**** Passage to read ****
Reviews

The Assistant, On BMS Stream, Is A Haunting Reminder Of The Harvey Weinstein Era

A MeToo drama is designed as a statement, a narrative of conflict and comeuppance. But The Assistant is constructed as more of an answer

Rahul Desai

Director: Kitty Green
Writer: Kitty Green
Cast: Julia Garner, Matthew Macfadyen, Noah Robbins, Jon Orsini
Streaming on: BookMyShow Stream

Two years after the first Harvey Weinstein story triggered a worldwide movement against high-profile sex offenders, Kitty Green's The Assistant took the American film festival circuit by storm. The film reveals a day in the life of a junior assistant at a film production company in New York. Barely five weeks into her career, the girl already looks pale. A glorified janitor and reluctant conspirator, she's the only female assistant to a Weinstein-styled movie mogul, an unnamed man whose sinister presence pervades every corner of the office. We never see him, but we hear his rage. Through her, the film examines a well-oiled machine of complicity built solely to enable a culture of systemic workspace abuse and sexual harassment. Private couches are scrubbed, hotel rooms are booked, a wife's calls are evaded, "personal" interviews with aspiring actresses are scheduled, and eyes are diverted. The girl seems to have discovered that her job involves assisting with the demise of the dreams and souls of countless young women. She wears the guilt-ridden look of an officer who is paid to guide innocent prisoners into the gallows. 

Back in early 2020, The Assistant was hailed as the first definitive #MeToo film. The label can be a bit reductive. A MeToo drama is designed as a statement, a narrative of conflict and comeuppance, like Promising Young Woman. But The Assistant is constructed as more of an answer – a composed answer to the self-explanatory questions asking how the Weinsteins of this world thrived and hunted for decades, a rational answer to the questions aimed at the silence of the victims and survivors, and a deadpan answer to all the impassioned probes into the politics of power. The answer is not easy to hear. It should never be. Writer-director Kitty Green invents a new and necessary visual language – she films fear. One can actually see and touch the tension and claustrophobia in every frame. The mundane chatter of a workspace acquires the lingering edge of a horror movie score. Oppression adopts the dryness of a routine. The air in the office looks toxic, and yet the only time the girl takes an outdoor breather on a snowy afternoon, she chooses to fill her lungs with smoke. It's a fleeting image – she quietly puffs on a cigarette before heading back inside – but you sense that this is a new habit. It's probably five weeks old.
**** Excerpted data ****
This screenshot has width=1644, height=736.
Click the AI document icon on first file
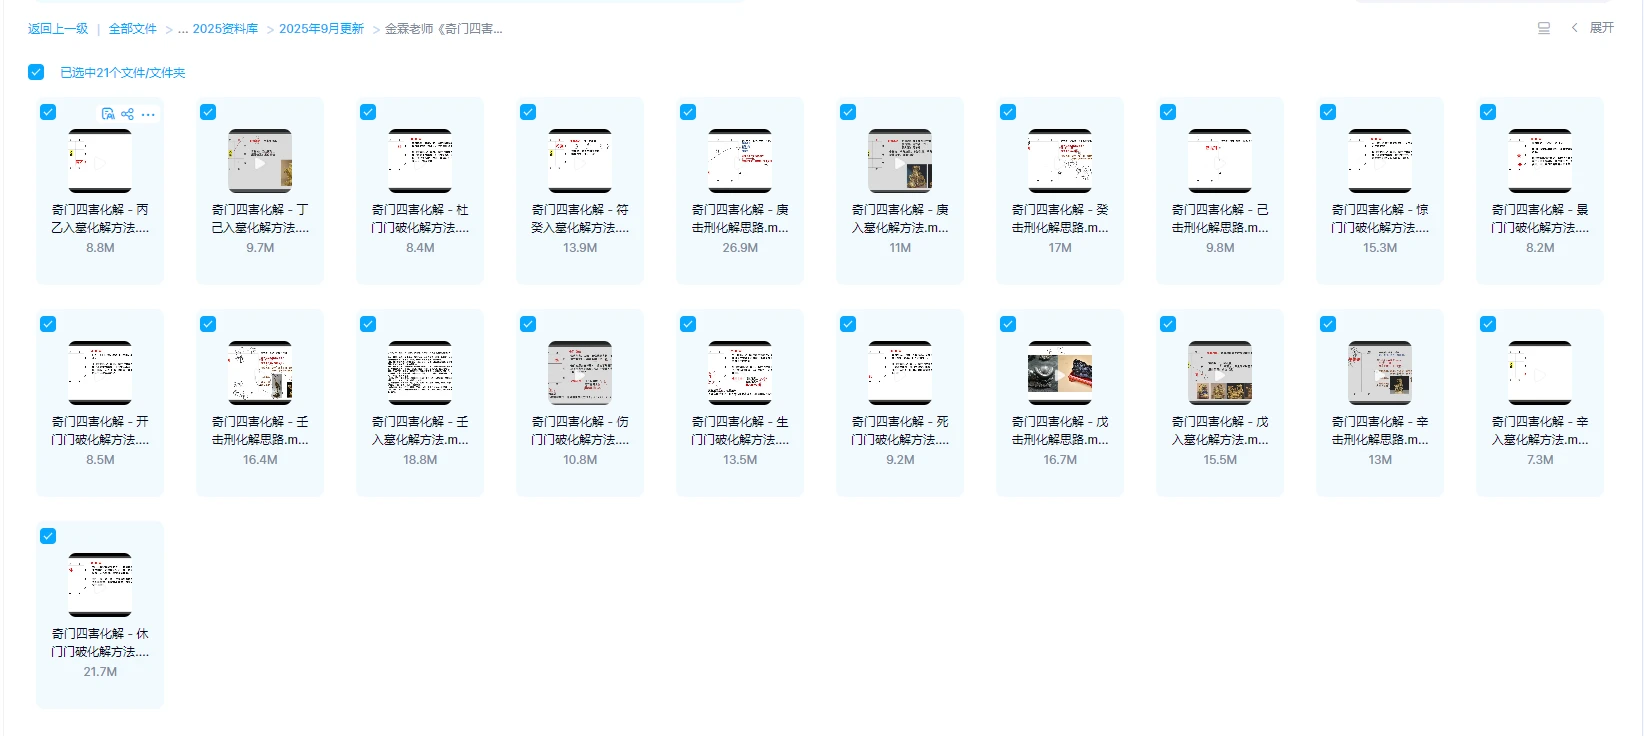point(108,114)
****
**** Excerpted data ****
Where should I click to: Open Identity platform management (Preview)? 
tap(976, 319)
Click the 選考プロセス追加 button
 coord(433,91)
****
Pick up the review of The Assistant after its last sentence and continue it. The rows have nothing to do with the review of The Assistant.

Written answer:
So much of The Assistant's muffled mayhem relies on Julia Garner. Miles away from her mouthy Emmy-winning role in Ozark, Garner here looks like a mute tragedy in progress. The camera is unsparing, burning a hole in her back when she's not looking while simultaneously willing her to stop looking. Garner does a terrific job of reflecting the shame of a million faceless dreamers on her movie-screen of a face. She is the reason we notice the little details of a character whose identity is incidental. Her name is Jane, as in "Plain Jane," in stark contrast to the glamorous young ladies she ushers into his cabin. She is the first to arrive and the last to leave, her early twenties engulfed by the gloom of a difficult future. An early scene shows Jane using a 'Big Hug' coffee mug in the sterile office kitchen – hers is the only personalized cup of the lot, a metaphor that mirrors her conscience in how she becomes the only employee who considers filing an HR complaint. Her quick breakfast is Froot Loops, a symbol of the colour and innocence getting eroded by the day. Her furtive glances towards the other females in her environment become a secret language – she hopes to see some sign, any sign, of a scream piercing through the poisonous haze.

Most of all, we sense this girl's headspace when she stares at the windows of corporate Manhattan – pieces of glass fitted into brick walls – while passing by. She is starting to understand that there are stories in there that count on never getting told. And that her story is now inextricably linked to them. Hers is no more a little-girl-in-big-city cautionary tale. Hers is not a girl-in-male-dominated-field redemption tale. In fact, hers is not a tale at all. We might want to believe that she stops by the New York Times or New Yorker offices on her way home. We might want to believe she is the spark that ignites a cultural moment. But the truth is she comes back into the office at dawn and writes another apology to her boss. The truth is that Jane has sacrificed her planeness for a crack at a girl-boss legacy. The truth is that she occupies both the pre-MeToo era as well as the post-MeToo one. And the damning truth is that The Assistant is an accumulation of time, not an indictment of it.